_JOB_
Can you pull out the data word for word, beginning at the line containing "Describe the element at coordinates (160, 296)" and continuing through the line containing "(1560, 1642).", with both of those lines included?

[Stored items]
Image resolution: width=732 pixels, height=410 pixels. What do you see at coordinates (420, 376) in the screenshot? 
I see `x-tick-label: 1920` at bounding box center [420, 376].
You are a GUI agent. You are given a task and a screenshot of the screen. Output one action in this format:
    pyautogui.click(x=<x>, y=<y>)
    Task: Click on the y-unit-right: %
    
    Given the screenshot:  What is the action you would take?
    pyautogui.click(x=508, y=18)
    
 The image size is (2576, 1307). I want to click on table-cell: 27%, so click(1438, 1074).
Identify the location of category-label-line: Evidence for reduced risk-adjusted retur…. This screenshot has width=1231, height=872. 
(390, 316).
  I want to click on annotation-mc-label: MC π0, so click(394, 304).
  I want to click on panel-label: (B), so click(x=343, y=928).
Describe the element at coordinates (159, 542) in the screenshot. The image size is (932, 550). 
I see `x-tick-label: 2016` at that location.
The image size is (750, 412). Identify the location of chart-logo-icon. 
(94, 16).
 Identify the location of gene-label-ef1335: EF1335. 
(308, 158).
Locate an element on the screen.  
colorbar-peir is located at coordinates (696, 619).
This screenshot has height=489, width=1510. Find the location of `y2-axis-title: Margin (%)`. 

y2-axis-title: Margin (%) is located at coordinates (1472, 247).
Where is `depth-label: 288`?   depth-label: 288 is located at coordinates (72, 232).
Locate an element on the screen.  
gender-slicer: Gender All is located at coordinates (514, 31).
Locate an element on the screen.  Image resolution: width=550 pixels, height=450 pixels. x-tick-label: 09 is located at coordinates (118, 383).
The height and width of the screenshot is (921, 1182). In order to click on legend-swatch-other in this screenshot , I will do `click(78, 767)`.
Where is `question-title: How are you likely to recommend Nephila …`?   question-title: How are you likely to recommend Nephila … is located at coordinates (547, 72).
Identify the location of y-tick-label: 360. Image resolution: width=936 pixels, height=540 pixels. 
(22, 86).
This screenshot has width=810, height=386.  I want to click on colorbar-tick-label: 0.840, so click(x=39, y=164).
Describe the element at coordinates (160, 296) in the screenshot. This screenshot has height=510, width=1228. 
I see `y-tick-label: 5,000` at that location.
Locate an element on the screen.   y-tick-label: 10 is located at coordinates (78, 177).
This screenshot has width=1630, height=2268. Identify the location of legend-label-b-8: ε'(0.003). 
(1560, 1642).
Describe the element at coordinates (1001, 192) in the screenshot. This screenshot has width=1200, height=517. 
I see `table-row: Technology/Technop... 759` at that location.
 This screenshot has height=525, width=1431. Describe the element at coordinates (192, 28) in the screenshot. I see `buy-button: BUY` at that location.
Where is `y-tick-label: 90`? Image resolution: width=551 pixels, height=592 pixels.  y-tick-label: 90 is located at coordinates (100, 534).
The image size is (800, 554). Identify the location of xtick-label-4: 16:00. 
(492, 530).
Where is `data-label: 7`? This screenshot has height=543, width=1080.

_PROBLEM SOLUTION_
Describe the element at coordinates (160, 296) in the screenshot. This screenshot has height=510, width=1228. 
I see `y-tick-label: 5,000` at that location.
Locate an element on the screen.   y-tick-label: 10 is located at coordinates (78, 177).
This screenshot has width=1630, height=2268. Identify the location of legend-label-b-8: ε'(0.003). 
(1560, 1642).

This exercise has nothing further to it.